One may believe that a qualified quantitative strategy has to be complicated, but this belief may not necessarily be true. The main job for quantitative researchers is to discover and innovate, rather than to create sophistication. Discovery is considered as the most difficult part of the research process. Once the truth reveals itself the following implementation and testing is normally straightforward. A recent research paper (The Conservative Formula: Quantitative Investing Made Easy, The Journal of Portfolio Management Summer 2018) perfectly illustrates this thought.
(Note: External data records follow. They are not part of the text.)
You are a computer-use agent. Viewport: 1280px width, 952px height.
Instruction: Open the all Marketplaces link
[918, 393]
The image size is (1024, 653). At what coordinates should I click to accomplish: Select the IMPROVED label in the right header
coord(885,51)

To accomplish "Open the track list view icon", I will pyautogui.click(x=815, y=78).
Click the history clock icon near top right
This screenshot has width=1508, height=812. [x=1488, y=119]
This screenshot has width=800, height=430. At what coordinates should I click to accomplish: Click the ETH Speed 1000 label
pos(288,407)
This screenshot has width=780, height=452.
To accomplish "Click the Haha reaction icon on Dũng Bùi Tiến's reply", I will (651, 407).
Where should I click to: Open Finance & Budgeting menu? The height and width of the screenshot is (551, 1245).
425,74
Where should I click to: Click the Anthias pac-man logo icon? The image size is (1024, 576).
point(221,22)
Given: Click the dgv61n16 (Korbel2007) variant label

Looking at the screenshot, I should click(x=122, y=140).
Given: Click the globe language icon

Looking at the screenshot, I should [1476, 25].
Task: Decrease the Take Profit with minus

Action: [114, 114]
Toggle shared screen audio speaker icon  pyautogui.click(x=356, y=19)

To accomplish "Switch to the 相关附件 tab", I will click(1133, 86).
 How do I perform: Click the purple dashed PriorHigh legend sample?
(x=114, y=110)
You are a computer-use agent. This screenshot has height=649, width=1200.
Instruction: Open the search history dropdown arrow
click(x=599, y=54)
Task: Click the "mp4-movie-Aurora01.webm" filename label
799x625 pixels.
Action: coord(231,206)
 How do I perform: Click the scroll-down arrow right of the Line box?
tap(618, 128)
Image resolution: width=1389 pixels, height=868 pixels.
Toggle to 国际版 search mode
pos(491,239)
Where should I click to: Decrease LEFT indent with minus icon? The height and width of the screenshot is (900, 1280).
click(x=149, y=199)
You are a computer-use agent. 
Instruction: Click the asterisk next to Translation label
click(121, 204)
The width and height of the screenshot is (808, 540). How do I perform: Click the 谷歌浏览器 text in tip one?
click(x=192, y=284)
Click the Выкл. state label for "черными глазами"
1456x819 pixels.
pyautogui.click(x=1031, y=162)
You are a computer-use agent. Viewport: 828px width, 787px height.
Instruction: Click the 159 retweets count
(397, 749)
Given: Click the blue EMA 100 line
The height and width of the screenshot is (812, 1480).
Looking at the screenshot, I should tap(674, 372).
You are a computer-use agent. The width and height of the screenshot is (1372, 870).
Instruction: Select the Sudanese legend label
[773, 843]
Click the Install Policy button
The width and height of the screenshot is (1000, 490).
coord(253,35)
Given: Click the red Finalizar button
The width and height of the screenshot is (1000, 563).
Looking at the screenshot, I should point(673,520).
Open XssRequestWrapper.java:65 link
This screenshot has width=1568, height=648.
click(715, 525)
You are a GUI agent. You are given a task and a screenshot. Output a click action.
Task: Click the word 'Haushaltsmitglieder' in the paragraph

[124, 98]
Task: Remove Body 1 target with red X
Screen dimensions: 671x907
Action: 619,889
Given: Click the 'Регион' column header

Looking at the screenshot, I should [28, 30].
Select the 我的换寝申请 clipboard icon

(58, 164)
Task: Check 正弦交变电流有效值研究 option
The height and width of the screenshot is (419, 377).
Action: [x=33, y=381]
The authors proposed a stock selection methodology labeled as “Conservative Formula”. The first task in the paper is to define what “Conservative” means and the authors used volatility and total net payout yield as the conservative indicators. Stock volatility is calculated from the daily returns for the past 36 months, and the total net payout yield is the dividend plus the share repurchase divided by the company’s total market capitalization. In addition to these two indicators, the conservative formula examines whether a stock has a medium-term catalyst, represented by the return of the stock in the last 12 months (minus the most recent month). The portfolio construction process begins by identifying 1,000 stocks with the largest market capitalization as the underlying universe. Stock volatility is then used to split the stock universe into two halves, each with 500 stocks. The third step is to assign a score of 1 to 500 to the low volatility stocks according to dividend yield and momentum and the resulting average score is calculated. Stocks with the highest 100 ranking will be included as constituents. The stock screening is conducted quarterly to reduce transaction costs. The research article includes the US stock data from 1929 to 2016. The empirical results indicate that the annualized return generated by the “Conservative Formula” is significantly higher than the broad market cap weighted portfolio (15.1% vs. 9.3%).
The interesting result leads one wondering whether the strategy can be applied to the China A-shares market. The structure of the China A-shares is special that the trading volumes are largely generated by retail investors. These investors are widely known to love eye-catching stocks which exhibit high volatility feature. Such preference is an ideal environment for the low volatility strategy. With the U.S. stock universe replaced by the CSI 300 Index universe a similar backtest is performed. The sample period is from August 2008 to August 2018. A few parameter changes are made with regards to the smaller universe. The first step is to divide 300 stocks into two groups of 150 stocks according to the stock volatility. The dividend yield and momentum are again used for further screening. The final portfolio consists of 50 stocks. The backtest results show that the conservative investing is also applicable to the A-share market. The historical annualized return of the portfolio constructed by “Conservative Formula” is 10.95%, while the return of the CSI 300 index is only 1.37% for the sample period. In terms of realized volatility, the magnitude from the conservative formula is lower than that of the CSI 300 Index (25.5% vs. 27.1%), reflecting the usual characteristics of low-volatility strategy. The average turnover rate per quarter was found to be 70% two-way.
Source: Rivermap Quantitative Research. Data from August 2008 to August 2018. Returns shown are before transaction fees.
In an era when data and computer powers are abundant complexity of quantitative models inevitably increases as result. Through the study of a stock selection strategy with a simple and neat concept it reminds us that underlying logic and insights, rather than model complexity, should still be the main elements in any investment strategy.
Reference: Blitz D. and P. van Vliet. “The Conservative Formula: Quantitative Investing Made Easy.” Journal of Portfolio Management, Vol. 44, No. 7(2018), pp. 24-38.
Disclaimer: All information is provided for information purposes only. Every effort is made to ensure that all information given in this research is accurate, but no responsibility or liability can be accepted by any member of Rivermap Company Limited (Hong Kong) nor their respective directors, or employees for any errors or for any loss from use of this research or any of the information or data contained herein. Past performance is no guarantee of future results. Back-tested performance is not actual performance, but is hypothetical.